Restate the records below word for word, and omit the images they hold.

* * * *

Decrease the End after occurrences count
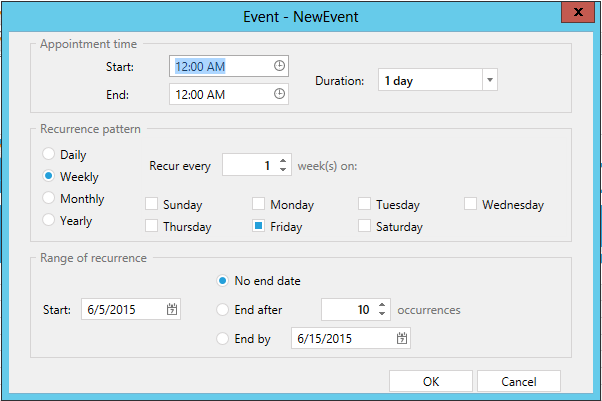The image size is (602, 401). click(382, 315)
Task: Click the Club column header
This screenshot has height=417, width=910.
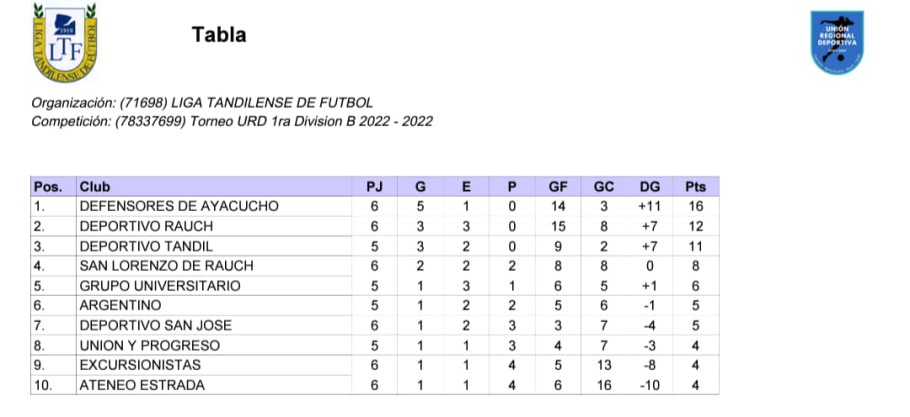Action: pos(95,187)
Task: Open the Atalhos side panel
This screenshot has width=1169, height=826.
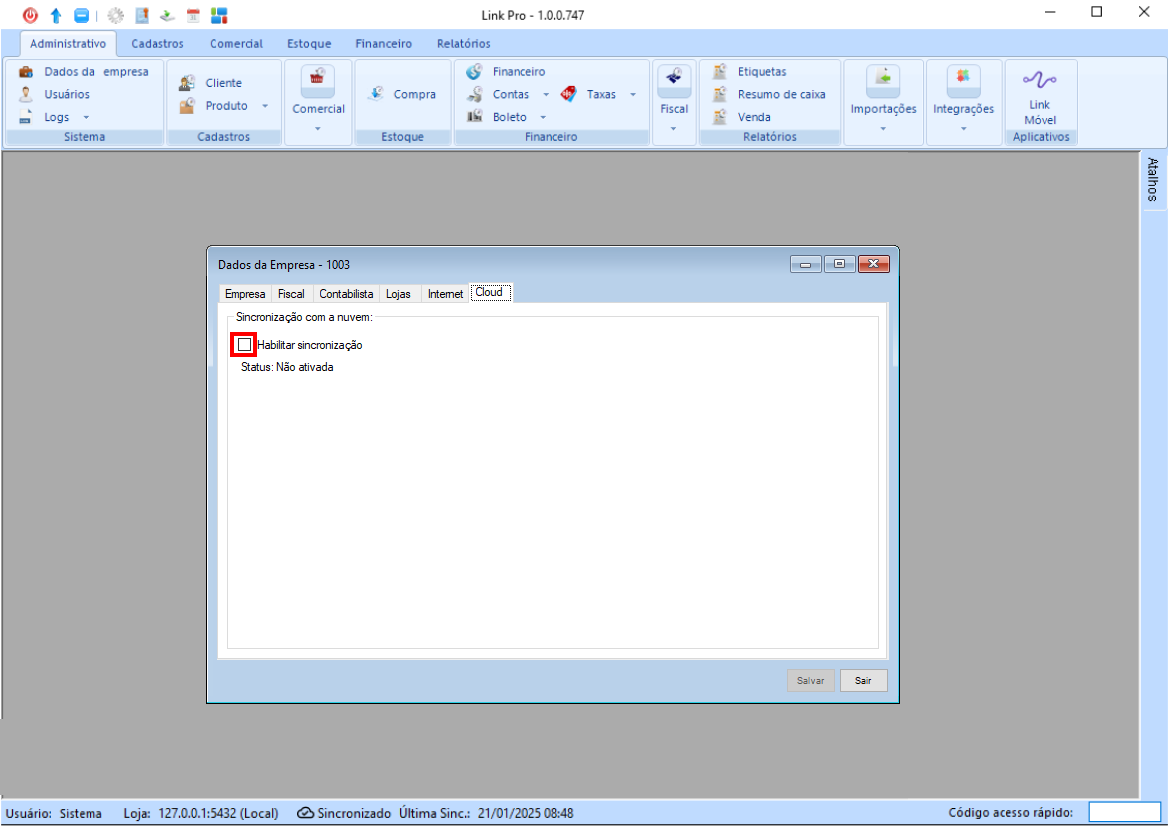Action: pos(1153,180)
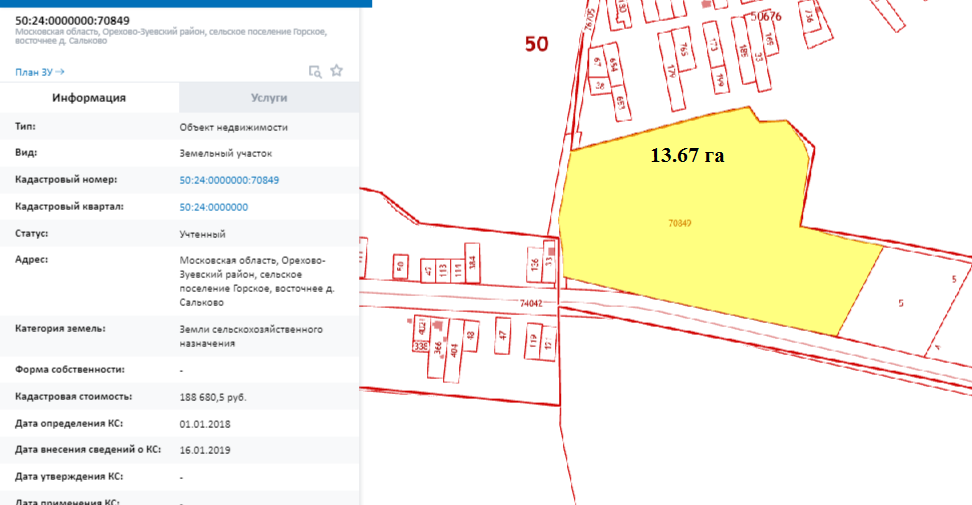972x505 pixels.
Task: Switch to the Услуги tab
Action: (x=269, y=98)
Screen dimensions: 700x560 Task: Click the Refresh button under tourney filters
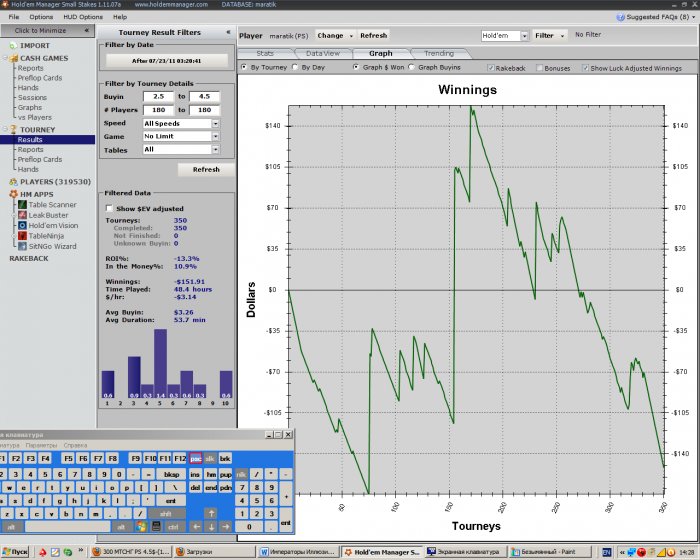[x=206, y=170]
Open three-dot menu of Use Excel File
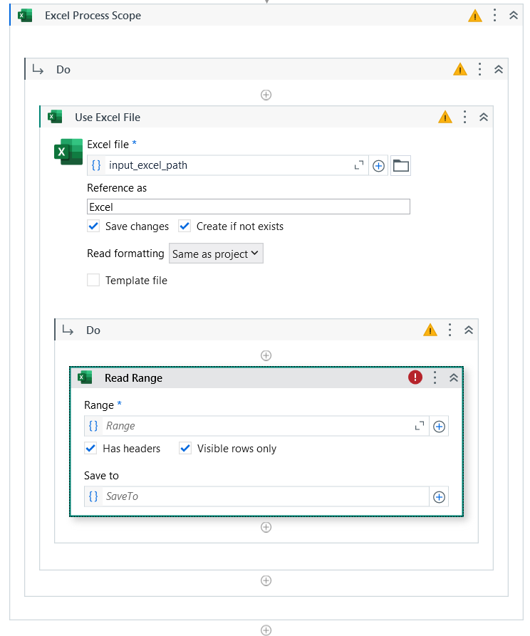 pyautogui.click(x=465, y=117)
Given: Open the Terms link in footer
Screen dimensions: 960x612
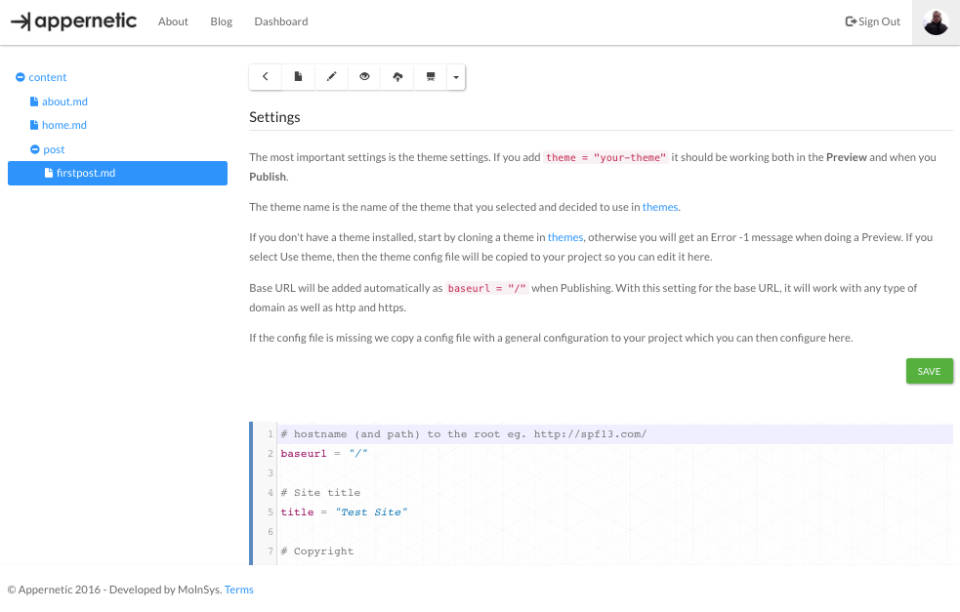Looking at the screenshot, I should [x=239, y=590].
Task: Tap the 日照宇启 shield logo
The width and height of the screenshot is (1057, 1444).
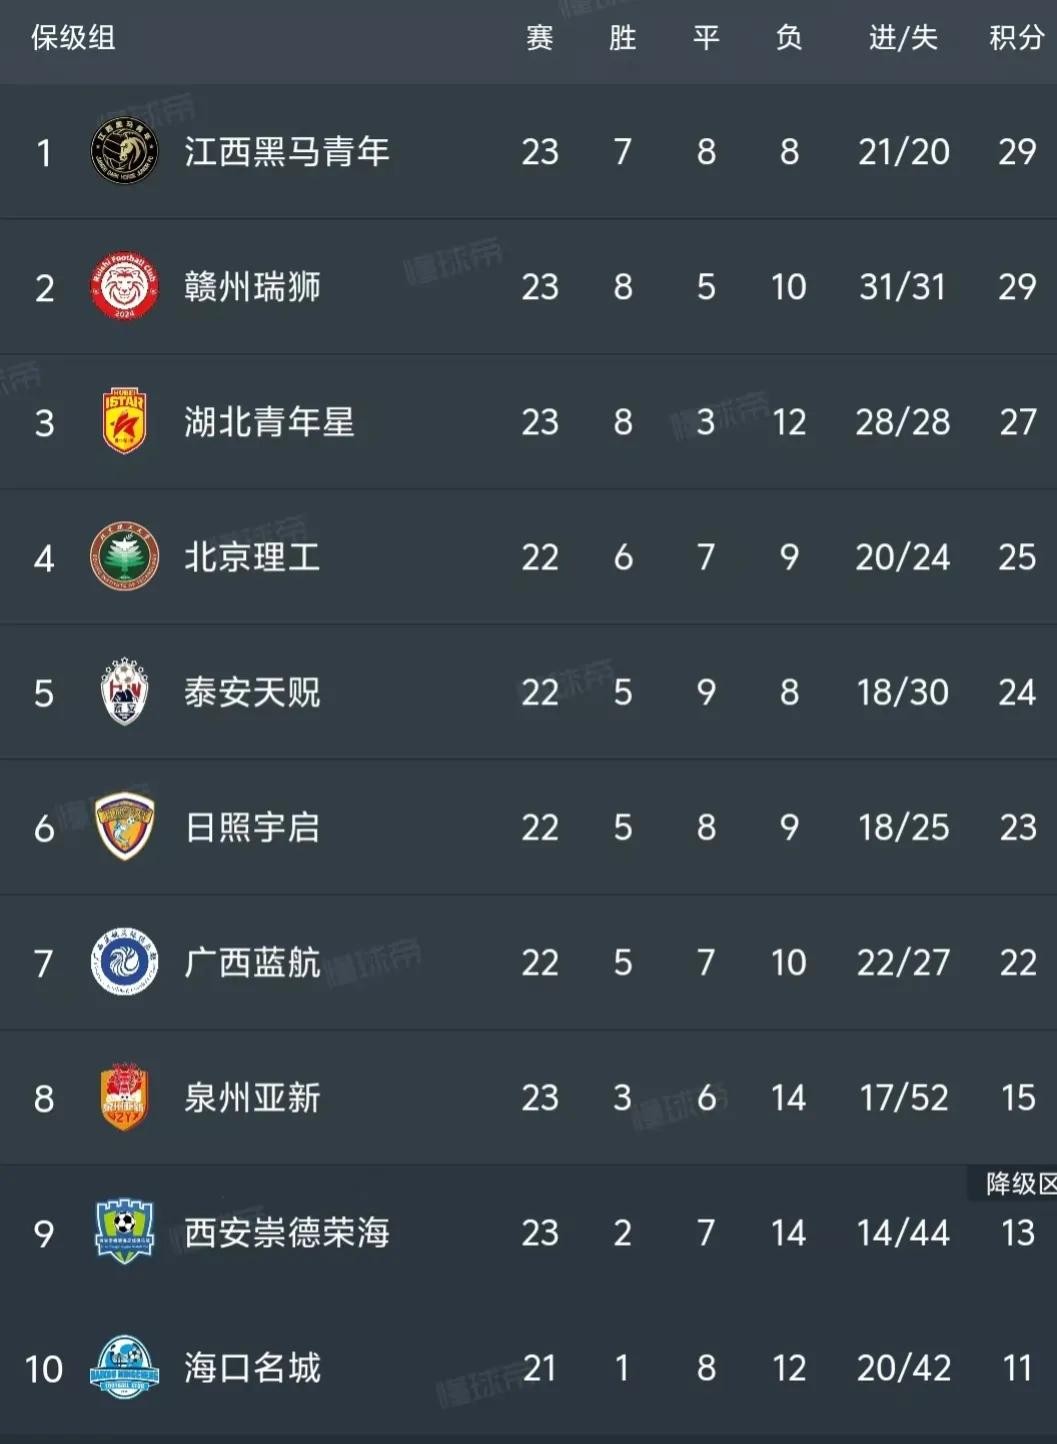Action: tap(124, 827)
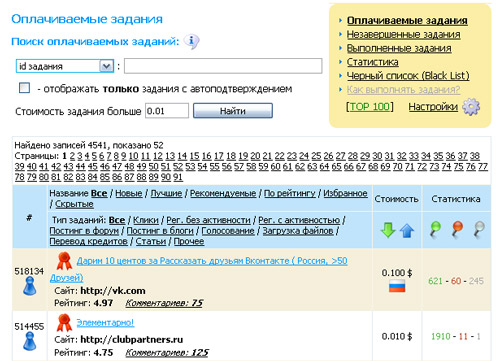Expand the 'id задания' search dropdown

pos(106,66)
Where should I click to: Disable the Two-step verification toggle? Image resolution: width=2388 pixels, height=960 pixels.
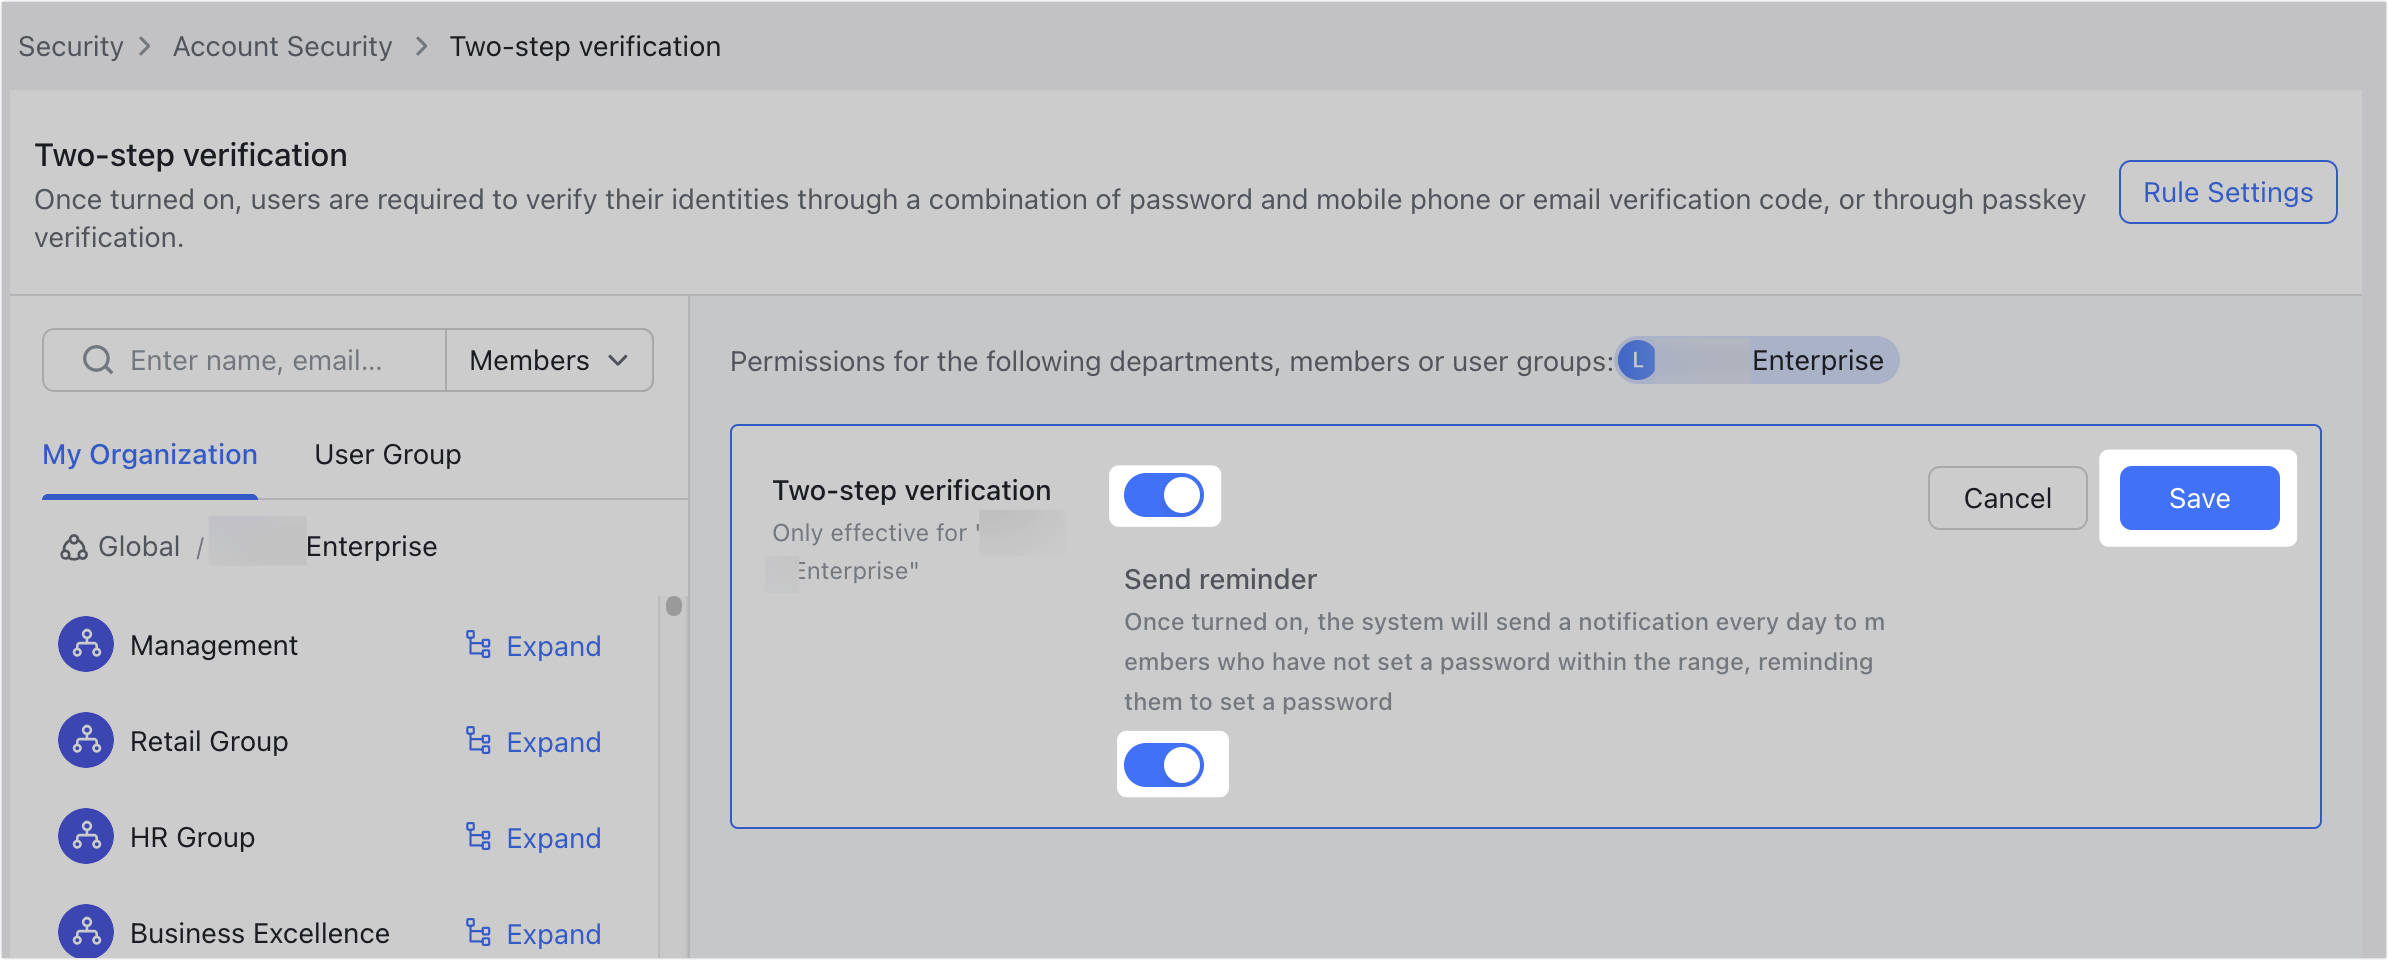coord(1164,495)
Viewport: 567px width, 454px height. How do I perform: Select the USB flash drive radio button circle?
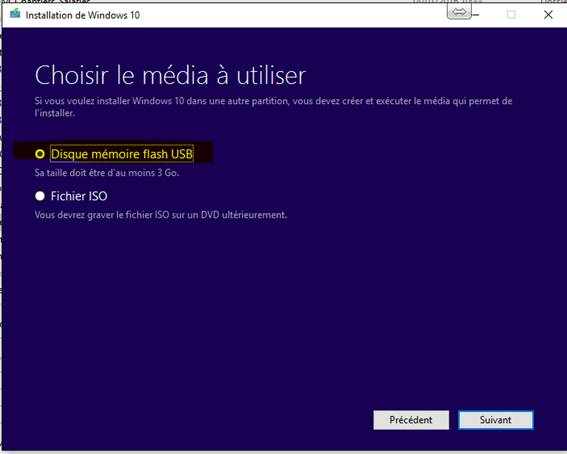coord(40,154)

* * * *

- [PROBLEM SOLUTION]
Decrease the End after occurrences count
The image size is (602, 401). click(382, 315)
Task: Click the Club column header
This screenshot has height=417, width=910.
Action: pos(95,187)
Task: Open the Atalhos side panel
This screenshot has width=1169, height=826.
Action: pos(1153,180)
972x505 pixels.
Task: Switch to the Услуги tab
Action: (x=269, y=98)
Screen dimensions: 700x560 Task: Click the Refresh button under tourney filters
[x=206, y=170]
Open three-dot menu of Use Excel File
 pyautogui.click(x=465, y=117)
Given: Open the Terms link in footer
Screen dimensions: 960x612
Looking at the screenshot, I should [x=239, y=590].
Task: Tap the 日照宇启 shield logo
The width and height of the screenshot is (1057, 1444).
Action: tap(124, 827)
Expand the 'id задания' search dropdown

pos(106,66)
Where should I click to: Disable the Two-step verification toggle? Image resolution: width=2388 pixels, height=960 pixels.
coord(1164,495)
Viewport: 567px width, 454px height. How do I perform: Select the USB flash drive radio button circle?
coord(40,154)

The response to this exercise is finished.